_Bacaan Latihan:_
===

Covid 19 Mengaktifkan “Virus” KDRT, Atasi dengan Sistem Islam



               Oleh: Farida Nur Rahma, M. Pd.

 Dosen Ilmu Komunikasi dan Penyiaran STIBA Ar Raayah

Ditengah pandemi Covid-19 pemerintahan di negara manapun menerapkan kebijakan lockdown atau social distancing. Ternyata kebijakan ini melahirkan masalah baru seperti inflasi ekonomi, pemutusan hubungan kerja (PHK) massal, meningkatnya angka kemiskinan, krisis keamanan, bahkan meningkatnya kasus Kekerasan Dalam Rumah Tangga (KDRT). Sudah jatuh, tertimpa tangga pula.


Social Distancing memang bisa memutus rantai penyebaran Covid-19 namun mengaktifkan “virus’ KDRT. Meningkatnya kasus KDRT ternyata terjadi hampir di seluruh negara terdampak Covid-19. Sehingga Sekretaris Umum PBB Antonio Guterres menyampaikan kekhawatirannya atas peningkatan kasus KDRT di tengah krisis pandemi virus Corona lewat Twitter. "Lockdown dan karantina memang sangat penting dilakukan untuk memperlambat penyebaran COVID-19. Tapi itu juga bisa membuat wanita terperangkap bersama pasangan yang kasar," ujar Antonio.

Kekhawatiran tersebut juga disampaikan organisasi pendamping korban kekerasan domestik di berbagai kota Eropa. "Untuk banyak orang, rumah mereka bukanlah tempat yang aman," ujar pihak BFF, salah satu organisasi yang berbasis di Jerman. Keterbatasan gerak, hilangnya pekerjaan, dan kesulitan finansial, akan memicu konflik. "Masalah-masalah tersebut menciptakan tekanan besar di dalam rumah tangga," ujar Florence Claudepierre dari FCPE, sebuah organisasi yang berbasis di Upper Rhine, Prancis.


Banyak fakta di temukan di Brasil, Jerman, Italia, hingga China, para aktivis dan orang yang selamat mengatakan bahwa mereka telah melihat peningkatan kekerasan yang signifikan. China, negara yang mejadi pusat penyebaran virus Corona, mencatat sedikitnya 300 pasangan mengajukan cerai sejak 24 Februari 2020, waktu di mana lockdown di negeri Tirai Bambu itu mulai diberlakukan. Di Spanyol, nomor darurat untuk KDRT juga menerima aduan 18 persen lebih banyak di dua minggu pertama lockdown diberlakukan.

===

_Informasi Sumber:_

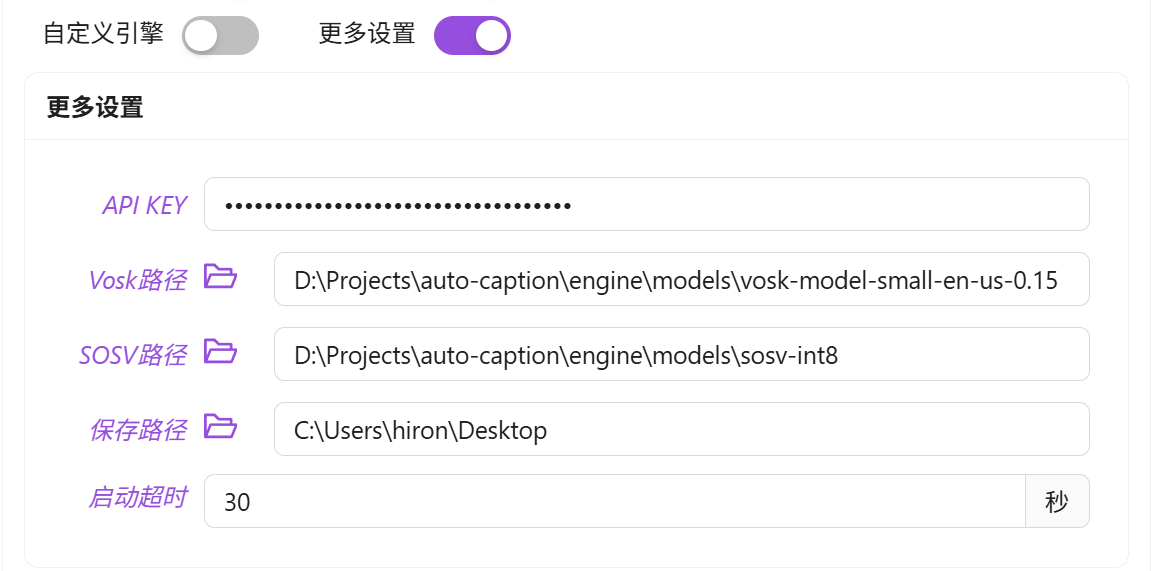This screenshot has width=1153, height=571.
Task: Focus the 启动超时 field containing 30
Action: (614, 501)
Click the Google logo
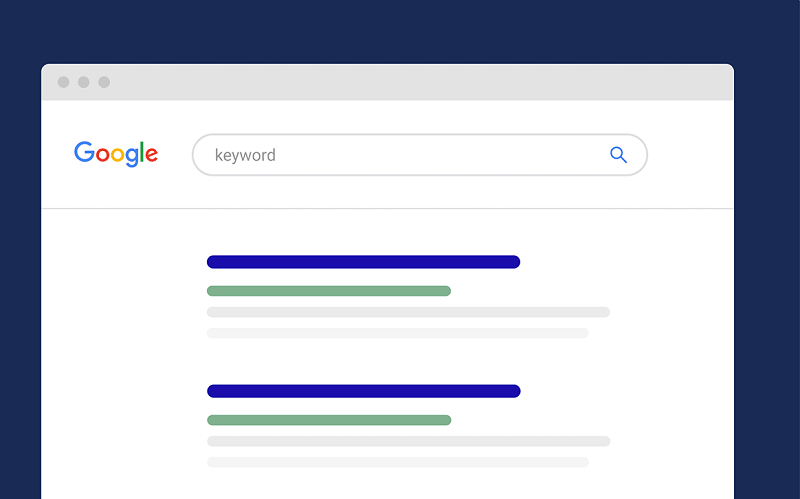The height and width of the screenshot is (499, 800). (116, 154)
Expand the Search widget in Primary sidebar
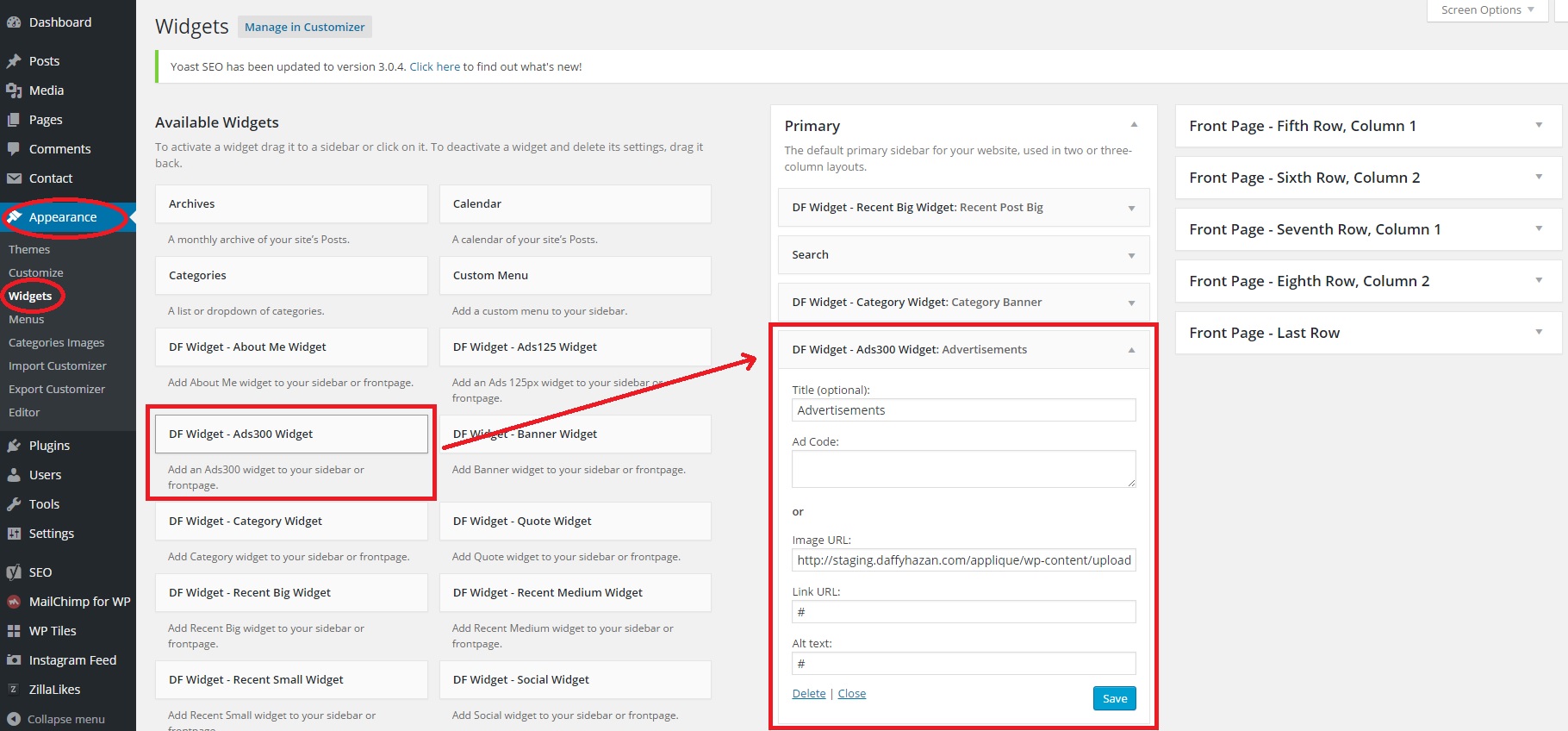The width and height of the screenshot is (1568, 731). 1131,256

===

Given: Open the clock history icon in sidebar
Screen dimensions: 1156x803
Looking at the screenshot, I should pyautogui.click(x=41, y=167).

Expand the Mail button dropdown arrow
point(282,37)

===

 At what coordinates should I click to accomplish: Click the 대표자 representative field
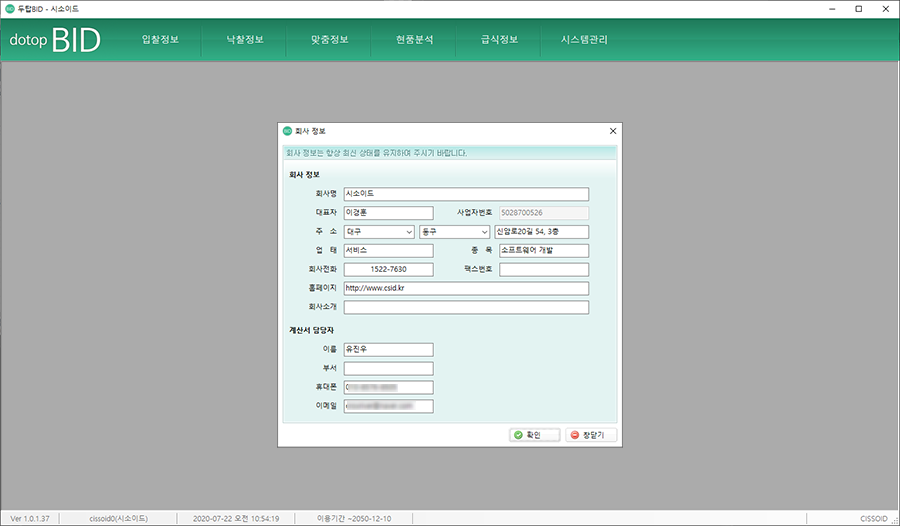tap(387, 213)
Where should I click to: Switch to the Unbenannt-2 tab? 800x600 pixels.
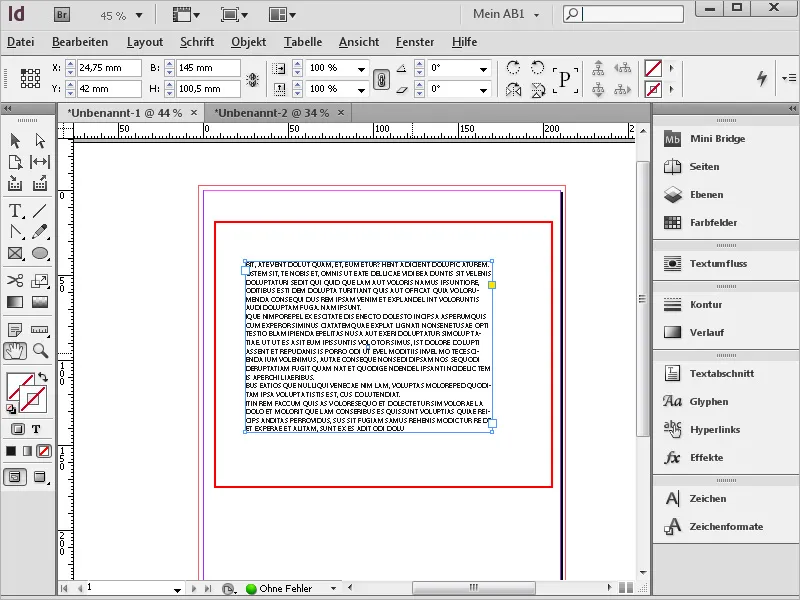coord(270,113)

===

_Petunjuk Tugas:_ Lanjutkan tulisan di atas tentang KDRT selama pandemi Covid-19, mulai setelah kalimat terakhirnya.

_Jawaban Latihan:_
Kepolisian Prancis pun melaporkan ada peningkatan kasus KDRT hingga 30 persen. Di Inggris, panggilan telepon ke layanan darurat KDRT meningkat 65% pada akhir minggu. Di Australia Barat angka KDRT telah meningkat 5 persen. India pun melaporkan kasus KDRT meningkat dua kali lipat pada minggu pertama lockdown. di Afrika Selatan terjadi hampir 90 ribu kekerasan terhadap perempuan dalam pekan pertama lockdown. Di Tunisia jumlah KDRT meningkat lima kali lipat. Saat ini diperkirakan ada 10 juta orang di Los Angeles mengalami KDRT. Di Turki, para aktivis sosial menuntut perlindungan yang lebih besar setelah banyak wanita jadi korban pembunuhan usai otoritas setempat menerapkan kebijakan ketat. Lebanon dan Malaysia pun mencatat kenaikan jumlah kasus KDRT.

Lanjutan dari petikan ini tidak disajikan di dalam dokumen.